• [EXERCISE REQUIREMENTS] Copy out each of the following records word for word, keeping every line as it is.

• [EXERCISE INPUT]
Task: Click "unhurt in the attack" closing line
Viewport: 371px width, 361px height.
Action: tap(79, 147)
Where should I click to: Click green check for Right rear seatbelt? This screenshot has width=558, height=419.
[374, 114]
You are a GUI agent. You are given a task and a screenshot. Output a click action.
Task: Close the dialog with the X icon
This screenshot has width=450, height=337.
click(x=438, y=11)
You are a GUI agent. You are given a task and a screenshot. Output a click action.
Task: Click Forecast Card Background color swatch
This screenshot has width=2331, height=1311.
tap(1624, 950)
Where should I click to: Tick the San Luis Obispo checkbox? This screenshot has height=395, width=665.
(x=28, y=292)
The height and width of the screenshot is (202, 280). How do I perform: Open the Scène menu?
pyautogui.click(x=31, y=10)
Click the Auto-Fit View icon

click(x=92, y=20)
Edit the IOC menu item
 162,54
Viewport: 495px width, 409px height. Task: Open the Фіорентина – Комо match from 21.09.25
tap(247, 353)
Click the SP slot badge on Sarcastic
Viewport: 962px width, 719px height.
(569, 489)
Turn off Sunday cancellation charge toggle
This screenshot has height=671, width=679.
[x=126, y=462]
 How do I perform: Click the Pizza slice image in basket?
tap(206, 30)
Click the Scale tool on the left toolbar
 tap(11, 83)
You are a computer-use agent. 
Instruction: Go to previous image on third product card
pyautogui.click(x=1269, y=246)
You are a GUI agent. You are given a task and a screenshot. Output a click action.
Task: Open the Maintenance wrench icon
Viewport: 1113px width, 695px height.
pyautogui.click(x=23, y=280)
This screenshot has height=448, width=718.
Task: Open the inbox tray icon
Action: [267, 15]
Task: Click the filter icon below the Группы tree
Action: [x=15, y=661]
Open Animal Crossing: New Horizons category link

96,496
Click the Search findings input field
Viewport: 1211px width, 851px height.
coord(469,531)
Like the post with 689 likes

• [SOLUTION BELOW]
Task: Click "unhurt in the attack" closing line
Viewport: 371px width, 361px height.
Action: tap(79, 147)
Where should I click to: Click green check for Right rear seatbelt? This screenshot has width=558, height=419.
[374, 114]
You are a GUI agent. You are given a task and a screenshot. Output a click action.
Task: Close the dialog with the X icon
This screenshot has width=450, height=337.
click(x=438, y=11)
You are a GUI agent. You are given a task and a screenshot. Output a click action.
Task: Click Forecast Card Background color swatch
This screenshot has width=2331, height=1311.
tap(1624, 950)
Where should I click to: Tick the San Luis Obispo checkbox? This screenshot has height=395, width=665.
(x=28, y=292)
The height and width of the screenshot is (202, 280). How do I perform: Open the Scène menu?
pyautogui.click(x=31, y=10)
Click the Auto-Fit View icon

click(x=92, y=20)
Edit the IOC menu item
 162,54
Viewport: 495px width, 409px height. Task: Open the Фіорентина – Комо match from 21.09.25
tap(247, 353)
Click the SP slot badge on Sarcastic
Viewport: 962px width, 719px height.
(569, 489)
Turn off Sunday cancellation charge toggle
This screenshot has height=671, width=679.
[x=126, y=462]
 How do I perform: Click the Pizza slice image in basket?
tap(206, 30)
Click the Scale tool on the left toolbar
 tap(11, 83)
You are a computer-use agent. 
Instruction: Go to previous image on third product card
pyautogui.click(x=1269, y=246)
You are a GUI agent. You are given a task and a screenshot. Output a click action.
Task: Open the Maintenance wrench icon
Viewport: 1113px width, 695px height.
pyautogui.click(x=23, y=280)
This screenshot has height=448, width=718.
Task: Open the inbox tray icon
Action: [267, 15]
Task: Click the filter icon below the Группы tree
Action: [x=15, y=661]
Open Animal Crossing: New Horizons category link

96,496
Click the Search findings input field
Viewport: 1211px width, 851px height.
coord(469,531)
Like the post with 689 likes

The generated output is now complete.